One reason the empty set is open is due to vacuous truth, which is a reason that has nothing to do with topology at all, but rather logic.
The implication $p \implies q$ is always true if the statement $p$ is false (regardless of statement $q$ -- statement $q$ can be any random statement). This is called vacuous truth.
Now, one definition or characterization of openness is that $A \subseteq X$ is open if for each $x \in A$, we can find an open neighborhood $U$ with $x \in U$ and $U \subseteq A$.
In other words, $A \subseteq X$ is open if for every $x$, the statement $$x \in A \implies \exists U \text{ open with } x \in U \subseteq A $$ is true.

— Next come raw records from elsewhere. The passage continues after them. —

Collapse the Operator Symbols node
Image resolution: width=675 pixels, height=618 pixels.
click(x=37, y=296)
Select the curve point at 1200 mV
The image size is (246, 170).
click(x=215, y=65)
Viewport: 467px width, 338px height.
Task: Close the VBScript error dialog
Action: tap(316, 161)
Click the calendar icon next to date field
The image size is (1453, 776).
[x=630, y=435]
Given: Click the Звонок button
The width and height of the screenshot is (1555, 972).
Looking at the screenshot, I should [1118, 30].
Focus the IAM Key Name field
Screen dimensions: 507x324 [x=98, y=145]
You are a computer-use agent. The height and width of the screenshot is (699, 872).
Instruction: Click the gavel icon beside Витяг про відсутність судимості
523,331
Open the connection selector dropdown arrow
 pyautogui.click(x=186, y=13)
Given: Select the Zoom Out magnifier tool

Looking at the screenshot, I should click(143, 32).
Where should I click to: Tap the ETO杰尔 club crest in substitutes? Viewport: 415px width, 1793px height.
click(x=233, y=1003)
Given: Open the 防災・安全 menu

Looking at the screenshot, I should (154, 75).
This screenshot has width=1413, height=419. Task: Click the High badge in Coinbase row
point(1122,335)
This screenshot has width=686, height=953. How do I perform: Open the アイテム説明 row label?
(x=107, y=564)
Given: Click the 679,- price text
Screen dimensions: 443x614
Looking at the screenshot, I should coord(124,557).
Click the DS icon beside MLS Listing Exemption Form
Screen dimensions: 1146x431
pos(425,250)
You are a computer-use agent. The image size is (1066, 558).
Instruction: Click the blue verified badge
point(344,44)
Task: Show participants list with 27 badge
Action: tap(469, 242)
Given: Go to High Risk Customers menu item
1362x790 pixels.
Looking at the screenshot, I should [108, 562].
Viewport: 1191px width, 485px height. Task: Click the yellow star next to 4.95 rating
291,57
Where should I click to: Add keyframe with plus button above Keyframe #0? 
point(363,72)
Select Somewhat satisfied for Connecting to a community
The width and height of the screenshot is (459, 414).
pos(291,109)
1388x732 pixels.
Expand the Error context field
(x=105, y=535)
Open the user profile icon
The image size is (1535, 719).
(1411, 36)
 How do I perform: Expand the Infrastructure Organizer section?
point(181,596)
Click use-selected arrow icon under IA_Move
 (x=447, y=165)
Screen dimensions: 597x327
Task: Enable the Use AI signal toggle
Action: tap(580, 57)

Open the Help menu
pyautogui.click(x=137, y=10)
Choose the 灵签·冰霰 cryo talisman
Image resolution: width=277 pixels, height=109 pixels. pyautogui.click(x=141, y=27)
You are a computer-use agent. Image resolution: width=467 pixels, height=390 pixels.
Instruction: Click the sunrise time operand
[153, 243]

Let's check the truth value of this statement if $A = \emptyset$. For $\emptyset$ to be open, we need for every $x$ that the following statement is true: $$x \in \emptyset \implies \exists U \text{ open with } x\in U \subseteq \emptyset $$
Now, for every $x$, the "if" statement in the implication above, which is the statement $x \in \emptyset$, is always false. There is absolutely no $x$ satisfying $x \in \emptyset$, so $x \in \emptyset$ is false. But if $p$ is false, then for any statement $q$, $p \implies q$ is true (this is vacuous truth). Thus for every $x$, the above implication holds, so by definition of open, $\emptyset$ is open.
Thus, to recap, the empty set $\emptyset$ is open because it satisfies the definition of being open. But it satisfies this definition vacuously.
So, in short, one reason $\emptyset$ is open has nothing to do with topology at all, but with logic and why we take the statement $p \implies q$ to be true no matter what statement $q$ is as long as statement $p$ is false.
(Extra non-topological example of vacuous truth: "If $1 + 2 = 20$, then $5 = 16$" is a true statement (vacuously) since the "if" part is false.)